En Hongrie, des syndicats rejoints par l’ensemble des partis d’opposition ont organisé une grande manifestation qui a rassemblé quelques dix mille personnes contre Viktor Orbán et sa « loi esclavagiste », samedi à Budapest. Reportage.
Budapest – Mais où sont donc passés les syndicats ? Personne ce samedi matin à 11 heures sur la grande place Kossuth qui fait face au parlement hongrois. Et pour cause, celle-ci a été interdite d’accès pour la journée au prétexte de la visite inopinée du président de la Chambre basse du Parlement polonais, Marek Kuchciński. Le tapis rouge a été déroulé, un drapeau polonais hissé. Des policiers veillent au grain, derrière un simple cordon. Mais au loin, des bruits de foule se font entendre de plus en plus distinctement, et bientôt un grand cortège se déverse dans Alkotmány utca, « l’avenue de la Constitution » voisine, où a été dressée une grande scène.

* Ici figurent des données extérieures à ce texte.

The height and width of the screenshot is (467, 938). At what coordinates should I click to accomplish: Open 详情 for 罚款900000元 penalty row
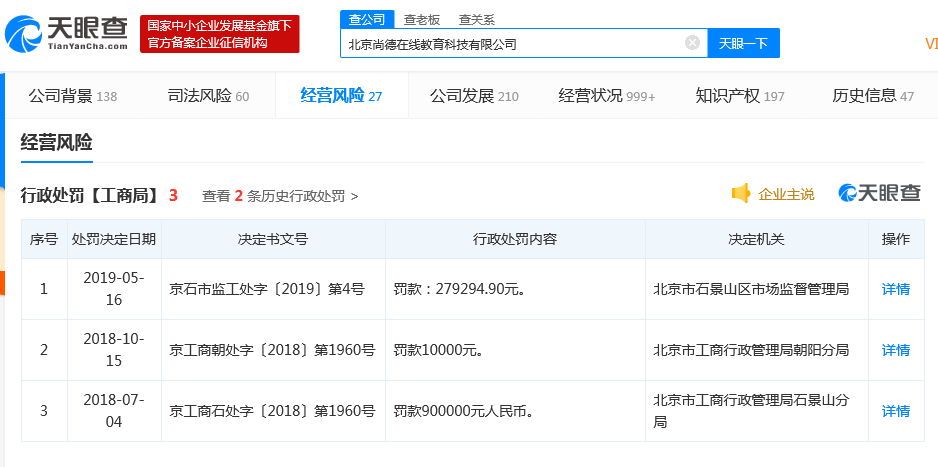pos(896,411)
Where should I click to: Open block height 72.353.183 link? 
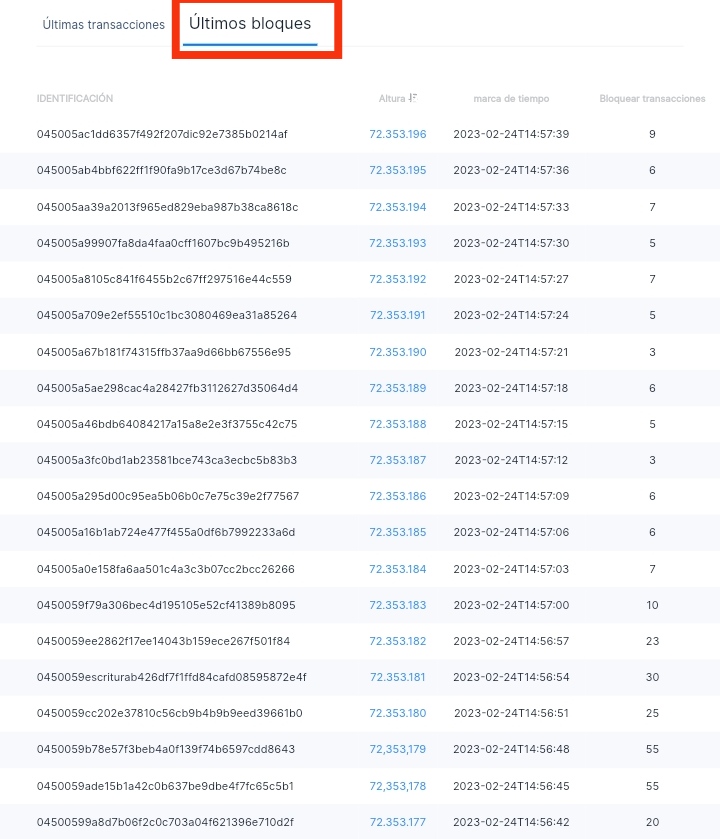point(397,605)
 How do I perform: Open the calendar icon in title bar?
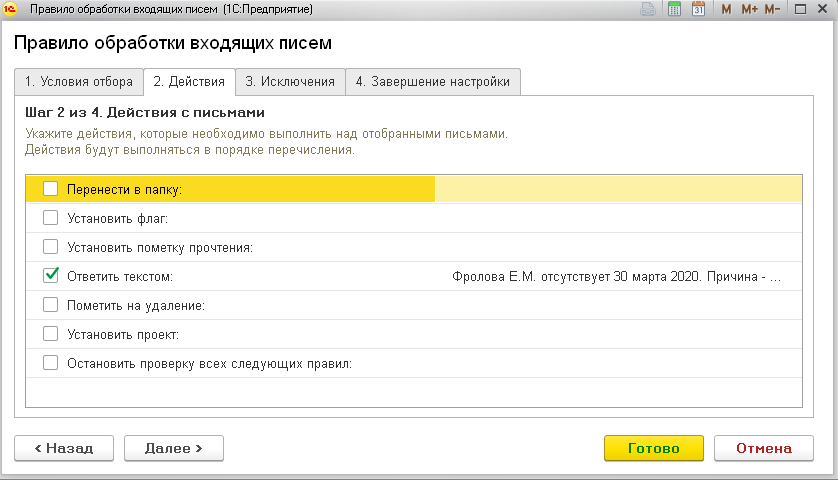pyautogui.click(x=699, y=9)
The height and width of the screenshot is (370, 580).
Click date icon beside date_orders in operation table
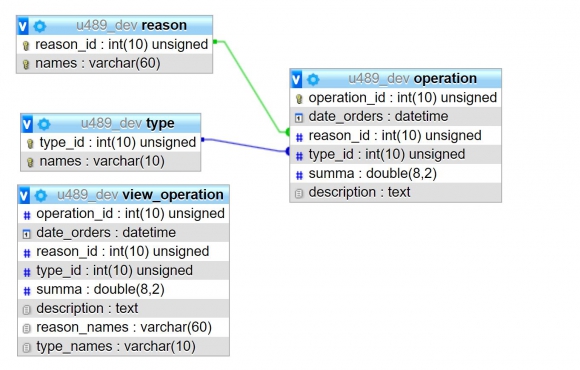click(299, 118)

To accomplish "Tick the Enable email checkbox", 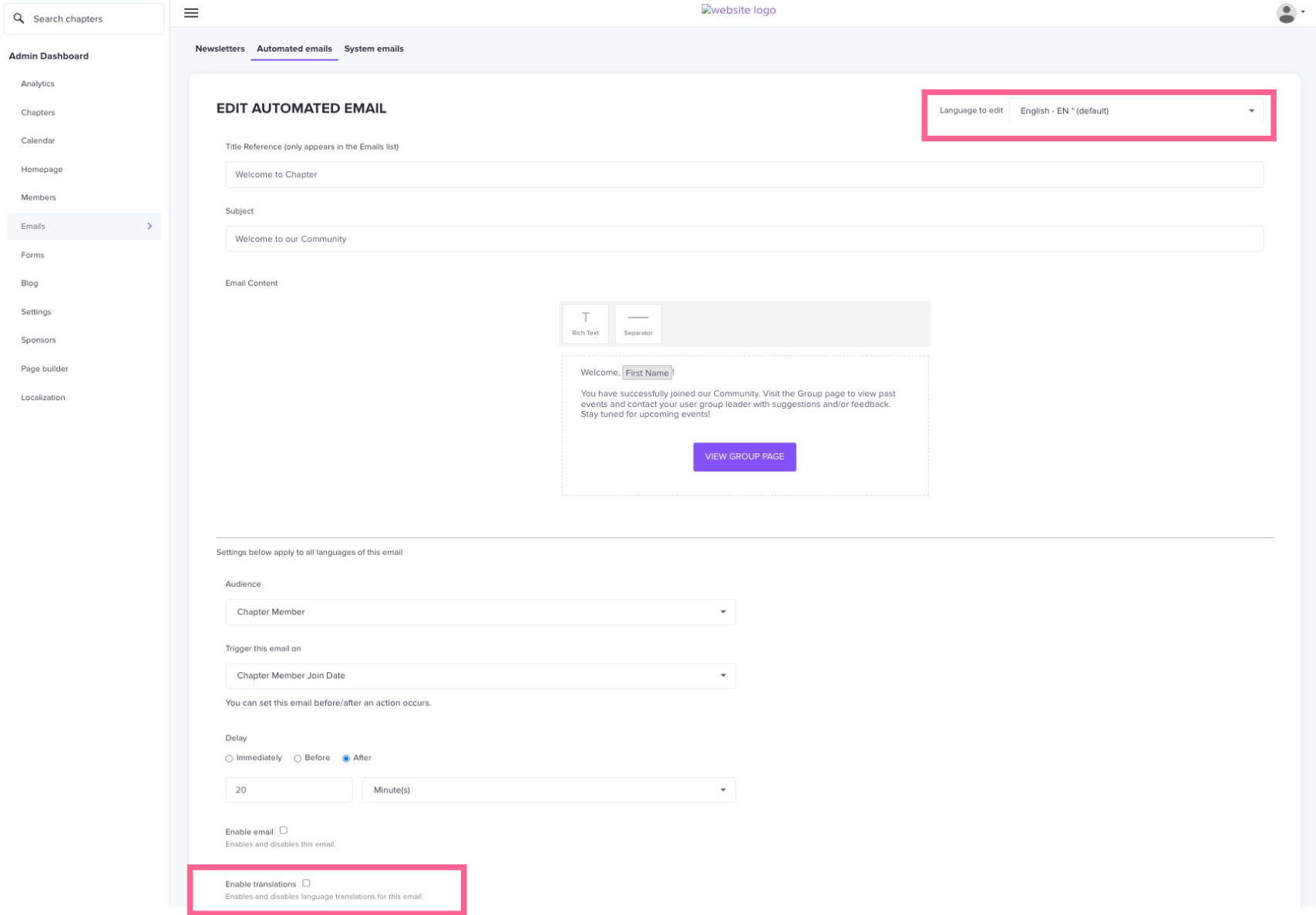I will click(284, 830).
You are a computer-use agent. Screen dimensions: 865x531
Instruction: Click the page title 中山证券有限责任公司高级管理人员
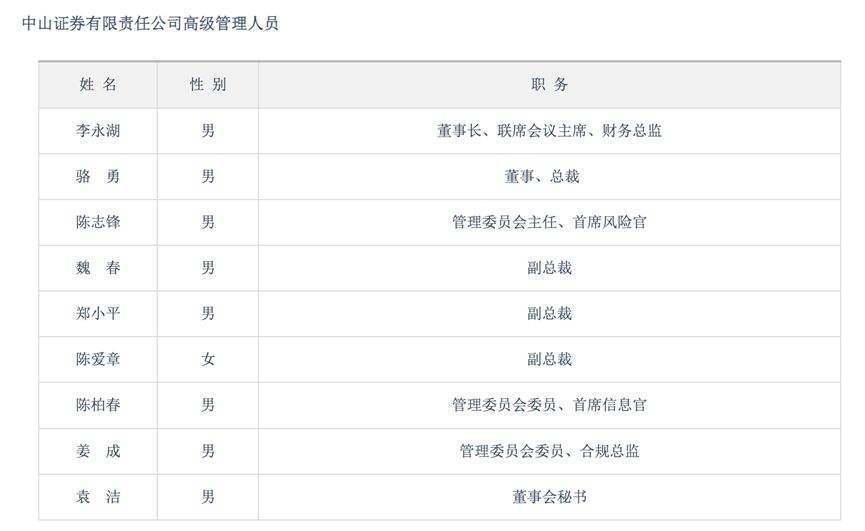[x=150, y=23]
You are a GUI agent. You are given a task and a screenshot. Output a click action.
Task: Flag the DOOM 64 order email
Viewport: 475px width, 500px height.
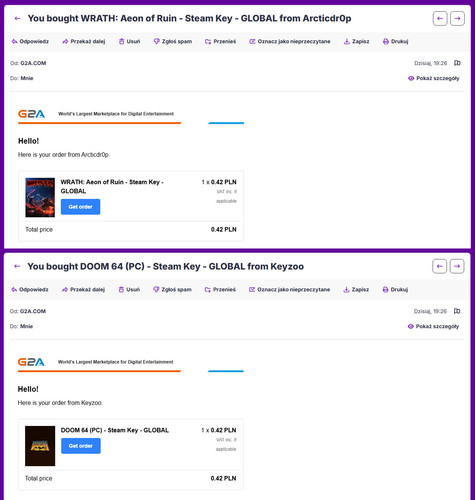[457, 311]
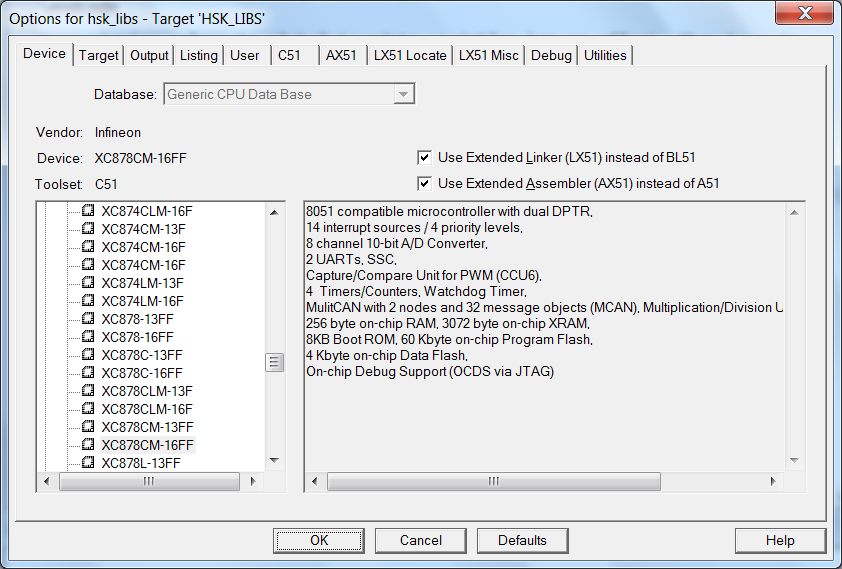This screenshot has height=569, width=842.
Task: Click the chip icon beside XC878C-16FF
Action: (88, 373)
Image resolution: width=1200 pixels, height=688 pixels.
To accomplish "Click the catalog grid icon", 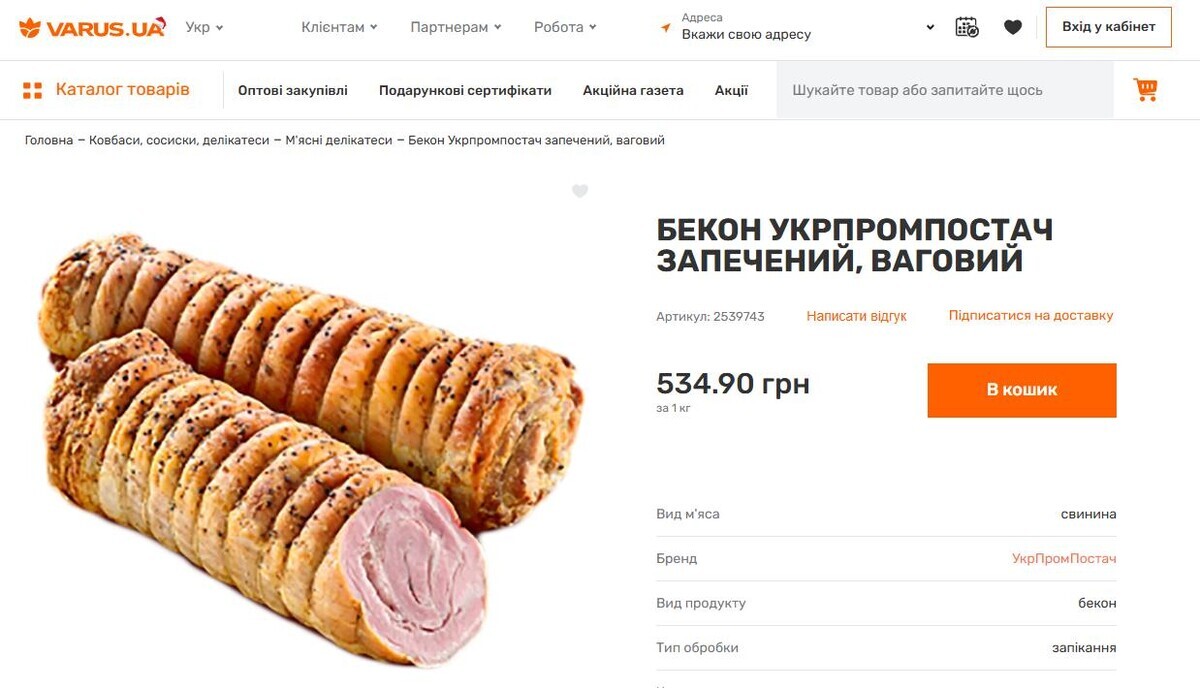I will pyautogui.click(x=33, y=90).
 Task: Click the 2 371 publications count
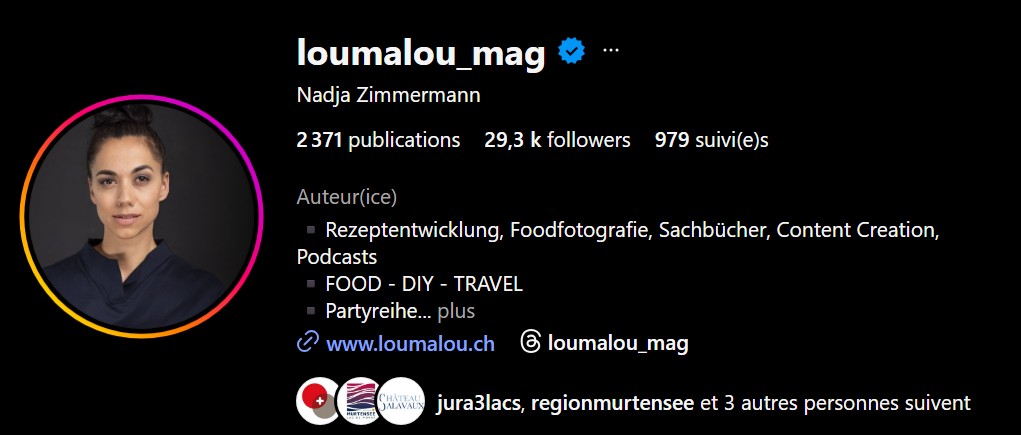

Cheminots, enseignants, employés d’Audi Hungária, métallos, tous les plus grands syndicats du pays se sont mobilisés pour dire non à un projet de modification du code du travail. Déposé au parlement mardi par le Fidesz, elle est vécue comme « une loi esclavagiste« , puisqu’elle ferait exploser le maximum légal d’heures supplémentaires et étalerait sur trois ans le calcul du temps de travail. « Cette loi n’a pas d’équivalent dans le monde ! », s’emporte János, qui a fait le déplacement depuis Székesfehérvár pour faire entendre son sifflet. Retraité, toujours membre du bruyant syndicat des métallos (Vasasok), il tonne : « Ils veulent monter à 400h les heures supplémentaires pour les travailleurs. Et elles ne seront comptabilisés qu’au bout de trois ans ! Messieurs, on ne voit pas ça ailleurs ! Moi quand je vais au magasin, je paye tout de suite ce que j’achète ! Et là on ne payerait les heures travaillées qu’au bout de trois ans ! C’est pour ça que le peuple est en colère et que les syndicats sont là aujourd’hui ! ».

Le calcul est vite fait, selon le site Index, cela reviendrait à imposer sur une année 50 jours de travail supplémentaires ou à rétablir la semaine de six jours, alors que les salariés hongrois comptent déjà parmi les Européens qui travaillent le plus, 40 heures hebdomadaires. « En gros on nous demande de bosser plus, et de ne toucher notre dû qu’au bout de trois ans, si l’entreprise est encore debout… », commente un peu plus loin un syndicaliste de la grosse centrale LIGA, amer.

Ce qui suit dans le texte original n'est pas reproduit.